**** Provided passage ****

But it must also be considered that the initial period could be crucial to public acceptance of this program, which was designed expressly to deal in strikingly new ways with the "paradox of poverty in the midst of plenty in this Nation." If the methods used are neither striking nor new, but instead reflect at best only a more heavily subsidized program of traditional municipal welfare services, the promise of the act could turn out to be a cruel hoax on the poor and on the taxpayers. In the hope that this will not be the case, particularly in New York City, which will undoubtedly be looked to as a major test of the act, the following are stated as conclusions of fact and recommendations based upon this brief inquiry.

FINDINGS

1. The development of the community action portion of the New York City antipoverty application has so far failed to utilize private, local community planning resources in at least two important instances. Subsections (1) and (3) of section 202(a) of the act (Public Law 88-452) define a "community action program" as a program which "mobilizes and utilizes resources, public or private," and which is "developed, conducted, and administered with the maximum feasible participation of residents of the areas and members of the groups served." In this committee's report on the antipoverty bill (S. Rept. 1218, 88th Cong., 2d sess.), it was directed that:

"Differences in local programing are to be expected because of variations in the nature of the problems, the character of the populations, and the capacity of existing public and private organizations in the communities. Thus, as much flexibility as possible will be given communities and local organizations in developing their own programs."

**** Data shown ****

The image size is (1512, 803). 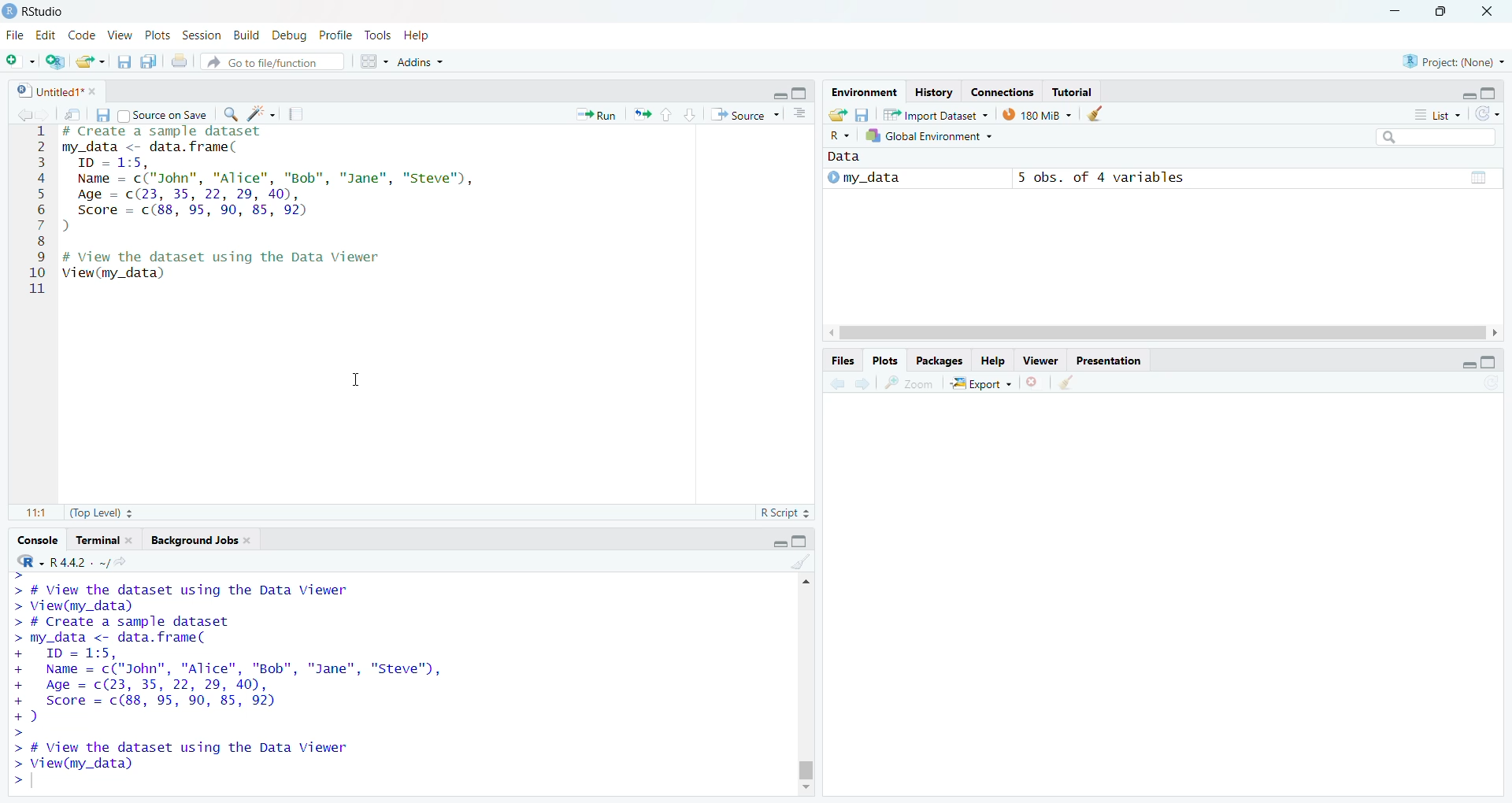 I want to click on Run, so click(x=600, y=116).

****

▶ **Your objective**
Restate the antipoverty report passage starting at "But it must" and ending at "this brief inquiry.", with "cruel hoax" replaced by "bitter deception".

▶ **Written response**
But it must also be considered that the initial period could be crucial to public acceptance of this program, which was designed expressly to deal in strikingly new ways with the "paradox of poverty in the midst of plenty in this Nation." If the methods used are neither striking nor new, but instead reflect at best only a more heavily subsidized program of traditional municipal welfare services, the promise of the act could turn out to be a bitter deception on the poor and on the taxpayers. In the hope that this will not be the case, particularly in New York City, which will undoubtedly be looked to as a major test of the act, the following are stated as conclusions of fact and recommendations based upon this brief inquiry.